Inversions of chromosome 16 and rearrangements involving band 16q22 are almost exclusively observed in acute nonlymphocytic leukemia, specifically acute myelomonocytic leukemia (AMMoL:FAB-M4eo). This chromosome abnormality is associated with increased numbers of immature eosinophils in the bone marrow and peripheral blood. Eosinophils may show some nuclear hypo-segmentation and positive PAS/PE staining. These patients have been reported to frequently develop CNS leukemia. The inversion of chromosome 16 or a band 16q22 abnormality is reported to be suggestive of a relatively good patient prognosis.
This translocation is a remarkably specific marker for acute promyelocytic leukemia (ANLL-M3).
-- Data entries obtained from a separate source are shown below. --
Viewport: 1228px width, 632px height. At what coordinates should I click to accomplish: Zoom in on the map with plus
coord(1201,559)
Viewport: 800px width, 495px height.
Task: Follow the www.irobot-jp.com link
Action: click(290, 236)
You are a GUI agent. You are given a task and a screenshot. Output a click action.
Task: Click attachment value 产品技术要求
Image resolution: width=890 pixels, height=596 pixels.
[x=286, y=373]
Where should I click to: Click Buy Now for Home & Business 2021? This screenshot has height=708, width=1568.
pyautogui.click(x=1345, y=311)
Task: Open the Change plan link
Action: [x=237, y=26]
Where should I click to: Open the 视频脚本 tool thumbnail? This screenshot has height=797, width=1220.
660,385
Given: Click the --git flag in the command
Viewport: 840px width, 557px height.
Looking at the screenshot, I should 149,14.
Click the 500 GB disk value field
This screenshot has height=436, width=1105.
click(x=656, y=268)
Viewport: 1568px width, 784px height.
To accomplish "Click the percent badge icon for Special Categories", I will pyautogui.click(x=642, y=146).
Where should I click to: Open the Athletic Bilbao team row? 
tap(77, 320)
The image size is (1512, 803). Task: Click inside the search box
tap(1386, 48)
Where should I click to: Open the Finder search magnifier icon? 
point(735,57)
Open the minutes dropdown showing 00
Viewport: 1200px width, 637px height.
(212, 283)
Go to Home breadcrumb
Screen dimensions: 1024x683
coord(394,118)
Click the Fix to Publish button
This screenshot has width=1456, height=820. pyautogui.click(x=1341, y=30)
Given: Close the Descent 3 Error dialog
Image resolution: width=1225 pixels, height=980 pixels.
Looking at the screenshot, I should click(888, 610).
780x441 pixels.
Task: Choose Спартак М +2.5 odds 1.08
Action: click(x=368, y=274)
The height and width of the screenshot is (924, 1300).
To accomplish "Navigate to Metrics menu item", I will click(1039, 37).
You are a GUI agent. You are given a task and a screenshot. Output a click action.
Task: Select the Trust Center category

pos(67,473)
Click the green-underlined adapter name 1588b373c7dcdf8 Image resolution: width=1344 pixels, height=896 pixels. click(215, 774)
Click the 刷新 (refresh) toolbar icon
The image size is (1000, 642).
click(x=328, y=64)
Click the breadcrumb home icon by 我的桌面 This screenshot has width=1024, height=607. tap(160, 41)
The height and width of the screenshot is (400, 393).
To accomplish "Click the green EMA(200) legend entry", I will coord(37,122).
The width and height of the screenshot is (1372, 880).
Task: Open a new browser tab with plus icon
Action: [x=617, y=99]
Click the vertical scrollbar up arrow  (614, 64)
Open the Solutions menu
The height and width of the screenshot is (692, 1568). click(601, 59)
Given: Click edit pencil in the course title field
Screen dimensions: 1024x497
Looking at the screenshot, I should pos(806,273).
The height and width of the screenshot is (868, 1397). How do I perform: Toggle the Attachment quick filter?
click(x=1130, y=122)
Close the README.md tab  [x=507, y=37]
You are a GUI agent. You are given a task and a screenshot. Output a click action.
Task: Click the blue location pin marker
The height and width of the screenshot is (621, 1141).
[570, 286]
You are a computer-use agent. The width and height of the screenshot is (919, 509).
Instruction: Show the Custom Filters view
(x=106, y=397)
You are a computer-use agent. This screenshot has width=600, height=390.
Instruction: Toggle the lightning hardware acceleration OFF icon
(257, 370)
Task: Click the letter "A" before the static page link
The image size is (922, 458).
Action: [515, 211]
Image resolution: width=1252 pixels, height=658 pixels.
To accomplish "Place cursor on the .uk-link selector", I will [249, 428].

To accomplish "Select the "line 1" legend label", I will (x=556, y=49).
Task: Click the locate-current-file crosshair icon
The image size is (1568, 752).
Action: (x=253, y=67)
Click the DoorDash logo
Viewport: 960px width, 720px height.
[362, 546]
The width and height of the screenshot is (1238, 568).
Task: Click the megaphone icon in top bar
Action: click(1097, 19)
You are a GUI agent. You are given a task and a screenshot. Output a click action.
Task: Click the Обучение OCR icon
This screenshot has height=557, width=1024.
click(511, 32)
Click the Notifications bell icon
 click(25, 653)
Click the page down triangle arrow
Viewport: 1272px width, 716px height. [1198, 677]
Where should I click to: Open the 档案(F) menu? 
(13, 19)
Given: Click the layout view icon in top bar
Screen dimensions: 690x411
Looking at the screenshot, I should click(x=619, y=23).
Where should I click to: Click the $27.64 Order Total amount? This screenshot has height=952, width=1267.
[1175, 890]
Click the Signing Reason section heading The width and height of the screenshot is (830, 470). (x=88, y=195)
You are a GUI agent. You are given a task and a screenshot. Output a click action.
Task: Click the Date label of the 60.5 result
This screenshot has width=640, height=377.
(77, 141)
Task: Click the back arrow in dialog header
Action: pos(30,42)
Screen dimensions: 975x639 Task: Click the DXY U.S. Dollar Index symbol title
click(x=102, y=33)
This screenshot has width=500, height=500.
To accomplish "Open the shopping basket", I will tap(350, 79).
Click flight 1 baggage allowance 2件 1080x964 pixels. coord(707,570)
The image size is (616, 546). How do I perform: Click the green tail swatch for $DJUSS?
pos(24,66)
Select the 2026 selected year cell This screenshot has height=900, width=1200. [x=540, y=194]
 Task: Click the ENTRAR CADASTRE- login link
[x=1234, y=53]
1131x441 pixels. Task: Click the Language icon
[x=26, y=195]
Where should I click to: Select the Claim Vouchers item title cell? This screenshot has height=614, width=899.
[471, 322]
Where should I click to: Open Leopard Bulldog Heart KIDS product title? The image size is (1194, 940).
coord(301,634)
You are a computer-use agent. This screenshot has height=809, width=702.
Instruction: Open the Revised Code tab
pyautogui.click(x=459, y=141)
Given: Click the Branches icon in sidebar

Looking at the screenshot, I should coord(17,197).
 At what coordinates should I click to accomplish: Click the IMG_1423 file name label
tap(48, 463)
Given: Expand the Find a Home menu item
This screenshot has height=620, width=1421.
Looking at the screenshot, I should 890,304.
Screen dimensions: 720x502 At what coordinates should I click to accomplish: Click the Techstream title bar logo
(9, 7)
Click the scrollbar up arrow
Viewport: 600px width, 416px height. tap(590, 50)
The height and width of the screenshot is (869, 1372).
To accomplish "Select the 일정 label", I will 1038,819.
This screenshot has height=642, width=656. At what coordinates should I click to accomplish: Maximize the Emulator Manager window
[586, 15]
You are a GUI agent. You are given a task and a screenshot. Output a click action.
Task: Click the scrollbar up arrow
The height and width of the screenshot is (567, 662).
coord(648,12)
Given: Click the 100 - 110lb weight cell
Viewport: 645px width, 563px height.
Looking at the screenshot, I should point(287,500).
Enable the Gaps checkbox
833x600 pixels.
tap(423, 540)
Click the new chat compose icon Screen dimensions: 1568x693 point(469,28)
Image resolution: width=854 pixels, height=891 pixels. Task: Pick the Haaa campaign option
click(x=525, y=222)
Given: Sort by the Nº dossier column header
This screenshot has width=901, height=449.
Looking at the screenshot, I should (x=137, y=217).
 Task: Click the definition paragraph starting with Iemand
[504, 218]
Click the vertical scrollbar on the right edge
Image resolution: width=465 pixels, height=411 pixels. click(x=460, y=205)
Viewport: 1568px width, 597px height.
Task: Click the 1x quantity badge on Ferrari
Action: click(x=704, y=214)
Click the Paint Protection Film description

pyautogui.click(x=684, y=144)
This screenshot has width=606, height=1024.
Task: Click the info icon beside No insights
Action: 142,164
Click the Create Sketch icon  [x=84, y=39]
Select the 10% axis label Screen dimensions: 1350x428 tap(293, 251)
This strong association is further exemplified by the fact that occasionally this translocation develops as a secondary aberration during CML blast transformation, with patients exhibiting disease characteristics indistinguishable from APL. Apart from these exceptional CML blast crisis patients, t(15;17) has not been detected in any malignancies other than ANLL-M3. t(15;17) APL patients usually exhibit disseminated intravascular coagulation (DIC) and hyper- or micro-granulated promyelocytes.
The t(11;22) is a relatively specific chromosome rearrangement found in over 80% of Ewings’ Sarcomas. This rearrangement has also been described in neurogenic tumors such as peripheral neuroepithelioma, Askins’ tumor, and esthesioneuroblastoma. Trisomy 8 is a common secondary chromosome change.
add(14)(q32) or 14q+
Additional chromosome material of unknown origin attached to band 14q32 has been observed in ALL and lymphoma. It is also a relatively frequent finding in B-cell CLL, prolymphocytic leukemia, hairy cell leukemia, Waldenstroms macroglobulinemia, multiple myeloma, plasma cell leukemia, ATL, mycosis fungoides and Sezary’s syndrome.
Deletions of the chromosome 20 long arm (20q) are most often observed in acute nonlymphocytic leukemia (ANLL), and myelodysplasic and myeloproliferative diseases, specifically polycythemia vera. Additional chromosome changes such as trisomy 8 and 9, rearrangements of the chromosome 1 long arm and deleted 13q are also observed and are associated with transformation to acute leukemia.